Hello, my curious researcher friend Md. Al-Riad Tonmoy! It's fantastic that you're delving into the world of nanomaterial synthesis. Let's talk about the dispersion medium for TiO2 nanoparticles.

Using the right dispersion medium is crucial for achieving good nanoparticle dispersion and a high yield. In your case, TiO2 is 0.5% soluble in water and HCl, which can indeed pose some challenges. Here are a few suggestions:

1. **Solvent Selection**: While water is often used as a dispersion medium, it might not be the best choice for TiO2 if you're getting a low yield. You Md. Al-Riad Tonmoy might want to try other solvents that are more compatible with TiO2. Ethanol or isopropanol are commonly used for TiO2 nanoparticle synthesis and might yield better results.

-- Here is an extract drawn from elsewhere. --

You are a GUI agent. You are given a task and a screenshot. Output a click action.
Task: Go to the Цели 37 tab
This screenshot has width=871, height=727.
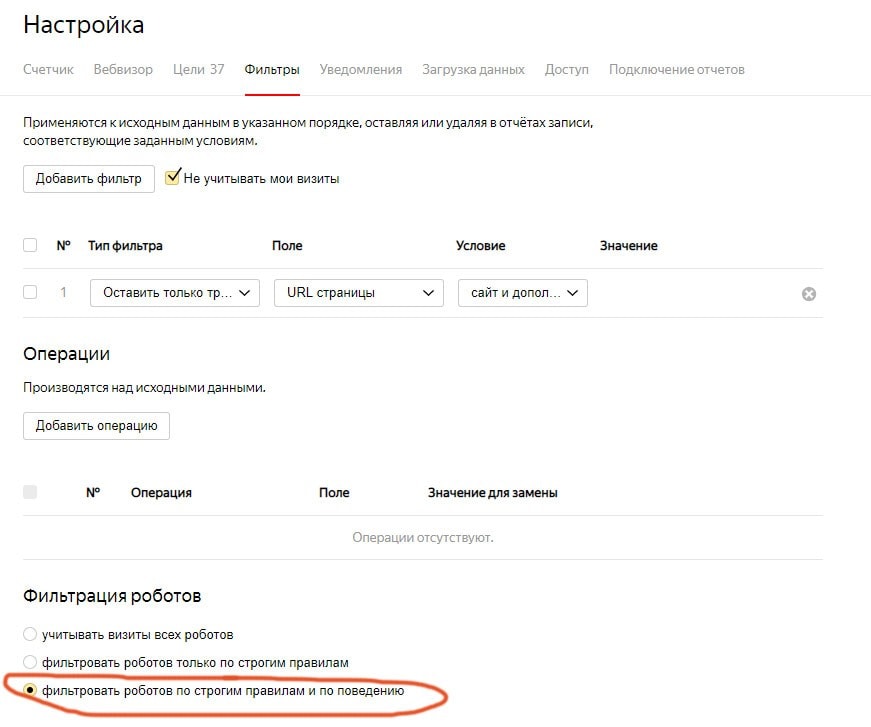[198, 70]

2. **Surfactants**: Utilizing surfactants can help improve dispersion. Surfactants like Triton X-100 or CTAB (cetyltrimethylammonium bromide) can be added to your solvent to facilitate dispersion. Be cautious about the type and concentration of surfactant, as it can affect the properties of the nanoparticles.

3. **Ultrasonication**: Applying ultrasonication during the dispersion process can aid in breaking up agglomerates and achieving better dispersion. It's essential for achieving a uniform distribution of nanoparticles.

4. **pH Adjustment**: Depending on the surface charge of your TiO2 particles, adjusting the pH of your solution might help. Try varying the pH within a suitable range to see if it enhances dispersion and yield.

5. **Stirring and Heating**: Maintaining constant stirring or even mild heating can help improve the dispersion process.

6. **Concentration Optimization**: Ensure that you're using the right concentration of TiO2 in your solution. Too high or too low a concentration can affect the yield.

7. **Titration**: If you're using HCl, make sure it's used in a controlled manner. Titration can help you slowly adjust the pH and avoid over-acidification, which can lead to low yield.

8. **Particle Size and Shape**: Consider the desired properties of your nanoparticles. The size and shape of your TiO2 nanoparticles can also affect the dispersion process and yield.

Remember, achieving optimal nanoparticle synthesis can sometimes require a bit of experimentation. You Md. Al-Riad Tonmoy may need to adjust various parameters to find the conditions that work best for your specific case. If the literature suggests water, but you're getting low yields, don't hesitate to explore alternative solvents and methods until you achieve the results you're aiming for. Happy experimenting!

Please do read my article on nano-synthesis in my profile.

Thank you Kaushik Shandilya sir for your valuable suggestion.

Md. Al-Riad Tonmoy Your question is confusing. TiO2 is not soluble in water and needs strong acids to actually dissolve it: 0.5% (weight or molar) would not be strong enough. If you're looking to disperse this material then the steps in doing so from a powder will be:

• Wetting. If the material doesn't wet in water then a surfactant will be needed. Most grades of TiO2 are hydrophilic and this isn't usually an issue
• Separation - the key step. Often large amounts of sonication energy are needed. A Soniprobe of 600 - 800W is commonly employed. The disadvantages of long sonication times include heating and disintegration of the sonication tip inducing contamination of your material
• Stabilization. Usually the necessary step for small metal oxides such as TiO2. This prevents recombination of the particles due to van der Waals effects. Steric or charge (sometimes erroneously called electrostatic) stabilization can be used. For TiO2 the usually employed stabilizer is phosphate (i.e. a charge stabilizer). Dependent on the available surface area the the optimum amount can be found by vial tests or by zeta potential titration. Calgon (sodium hexametaphosphate) is the usual admixture and commonly used at 0.05 - 0.5wt% (there's an optimum as I indicated earlier - too much is as bad as too little)

The attached webinar (free registration required) illustrates the above and you'll find direct reference to TiO2 within the section on stabilization.

Dispersion and nanotechnology

https://www.malvernpanalytical.com/en/learn/events-and-training/webinars/W190528DispNanoMat

ChatGPT as provided in the first answer can be very misleading and needs to be viewed with care.

Alan F Rawle Thank you, sir. I understand what you said.

Please check the purity of the TiO2 that you are using. Most commercial powder has been treated with a coating of hydrated alumina and/or silica to make it less photo-reactive with plastic or organic liquids in which it might be suspended. Also note that the mass of surfactant molecules required to stabilize a gram of your product particles in a suspension depends on the specific surface area (SAA) of the particles.

The SAA is better measured than computed from a model size distribution, since real size distributions rarely follow any model. The SAA may increase as the reciprocal of the median particle size ... but may not. The SAA is usually considerably larger for nano particles than microparticles, and the effective dose of surfactant often varies with pH and the presence of other ingredients that compete with or react with the surfactant.

My book, "Dispersing Powders in Liquids" (1988, Elsevier) -- old, but much-used in its time -- is one of many that discuss such issues in detail.